Побродив по чернолесью, мы вступили в сосновый бор, где намного жарче и душнее. В горле пересохло, во рту стало вязко, горьковато. Нелегко пришлось здесь моему другу. Одет он был в темно-серый комбинезон, поверх его подпоясался широким патронташем. Топорик, сунутый в чехол, в такт шага бил по бедру. На левом плече — ягдташ, на правом — двуствольная централка. На глазах поблескивали черные роговые очки.
В таком облачении он походил на заправского охотника, от одного вида которого, казалось, струсит даже сам медведь — властелин наших лесов.
— Тебе, Логиныч, наверное, через очки и рябчик с глухаря кажется? — пошутил я.
Друг не удостоил меня ответом. Сняв шляпу, он смахнул со лба крупинки пота…
Мне припомнился такой случай, Логиныч метким выстрелом уложил косого. Я с ехидцей взглянул на друга, а он начал читать:
Крупная шишка
С елки упала —
Сильно зайчишку
Перепугала…
Этот стих потом я прочитал в его детской книжке.
— Как же, Логиныч, ты не пожалел зайца? — как будто в самом деле упрекнул я своего друга.
А он ответил:
— Если и сегодня я вернусь домой с пустыми руками, то в следующий раз жена меня на охоту не отпустит. А я без леса, что рыба без воды…

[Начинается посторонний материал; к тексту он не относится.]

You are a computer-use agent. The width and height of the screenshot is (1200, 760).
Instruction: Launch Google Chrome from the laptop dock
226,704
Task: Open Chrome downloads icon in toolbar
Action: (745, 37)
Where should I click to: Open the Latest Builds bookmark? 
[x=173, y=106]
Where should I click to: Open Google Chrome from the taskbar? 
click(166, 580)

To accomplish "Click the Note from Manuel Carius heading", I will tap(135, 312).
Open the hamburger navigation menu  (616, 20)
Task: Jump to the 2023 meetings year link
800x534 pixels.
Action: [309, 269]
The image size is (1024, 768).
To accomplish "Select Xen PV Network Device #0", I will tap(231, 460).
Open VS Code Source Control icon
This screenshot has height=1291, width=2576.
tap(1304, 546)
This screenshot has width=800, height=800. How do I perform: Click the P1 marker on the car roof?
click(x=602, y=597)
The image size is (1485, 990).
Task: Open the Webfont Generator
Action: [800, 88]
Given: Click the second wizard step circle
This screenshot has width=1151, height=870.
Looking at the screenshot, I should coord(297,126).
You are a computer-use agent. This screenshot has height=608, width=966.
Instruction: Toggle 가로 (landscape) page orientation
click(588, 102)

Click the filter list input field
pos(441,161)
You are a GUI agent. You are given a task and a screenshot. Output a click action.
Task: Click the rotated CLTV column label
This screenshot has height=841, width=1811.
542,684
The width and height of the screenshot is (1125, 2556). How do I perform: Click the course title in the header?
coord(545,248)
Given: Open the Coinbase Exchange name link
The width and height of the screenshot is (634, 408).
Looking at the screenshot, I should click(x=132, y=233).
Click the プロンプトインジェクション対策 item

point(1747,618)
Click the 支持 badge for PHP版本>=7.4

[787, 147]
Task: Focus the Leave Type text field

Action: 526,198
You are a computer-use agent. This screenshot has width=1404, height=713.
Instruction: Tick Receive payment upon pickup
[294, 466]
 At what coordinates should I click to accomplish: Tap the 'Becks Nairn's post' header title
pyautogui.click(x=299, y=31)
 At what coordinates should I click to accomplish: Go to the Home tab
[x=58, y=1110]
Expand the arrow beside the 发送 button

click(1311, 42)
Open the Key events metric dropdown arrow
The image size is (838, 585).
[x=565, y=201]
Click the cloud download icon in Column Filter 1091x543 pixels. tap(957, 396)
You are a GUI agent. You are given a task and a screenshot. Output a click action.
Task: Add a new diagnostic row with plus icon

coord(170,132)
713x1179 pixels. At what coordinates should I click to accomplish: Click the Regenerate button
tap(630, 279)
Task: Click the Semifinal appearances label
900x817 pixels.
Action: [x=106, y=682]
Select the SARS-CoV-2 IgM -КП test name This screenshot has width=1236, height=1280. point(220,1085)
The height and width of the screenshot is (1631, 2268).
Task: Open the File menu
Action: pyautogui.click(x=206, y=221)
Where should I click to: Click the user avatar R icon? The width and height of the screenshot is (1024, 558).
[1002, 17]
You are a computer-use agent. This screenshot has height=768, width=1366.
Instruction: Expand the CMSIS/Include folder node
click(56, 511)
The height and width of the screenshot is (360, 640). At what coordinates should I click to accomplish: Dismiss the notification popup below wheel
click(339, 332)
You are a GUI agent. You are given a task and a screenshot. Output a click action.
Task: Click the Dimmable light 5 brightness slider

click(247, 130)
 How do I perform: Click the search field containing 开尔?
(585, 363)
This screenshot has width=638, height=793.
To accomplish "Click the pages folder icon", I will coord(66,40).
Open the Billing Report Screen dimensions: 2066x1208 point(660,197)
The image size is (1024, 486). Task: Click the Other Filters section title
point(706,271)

В этом лесу я бываю почти ежегодно и на ощупь найду каждую тропинку. Знаю, что в начале гари должно быть болото.
Но я попал впросак перед товарищем: от жары болото пересохло. На ветру колыхались лишь осока да камыш. Что же теперь делать?..
Бродя по зарослям камыша, мы напали на лосиную тропу. Лесные звери умные, не случайно ходили по одному следу: значит, где-то поблизости есть вода. И вправду, неподалеку мы увидели вытоптанную лосями яму с рыжей водой. Вода была очень теплой.
— Охотнику не к лицу опустошать готовый звериный источник, — заметил мой друг.
По этим словам я сразу же догадался о его намерениях. Вот он ловко скинул с плеч сумку и ружье, положил их на землю, вынул из чехла топорик. Потом срубил нетолстую, уродливую березку и стал обтесывать ее. Я с завистью смотрел на приятеля и думал: «Он, оказывается, умеет не только стихи писать, но и делать многое другое!» Топор в его руках поигрывал, из-под лезвия, как синички, во все стороны летели мелкие щепки березы.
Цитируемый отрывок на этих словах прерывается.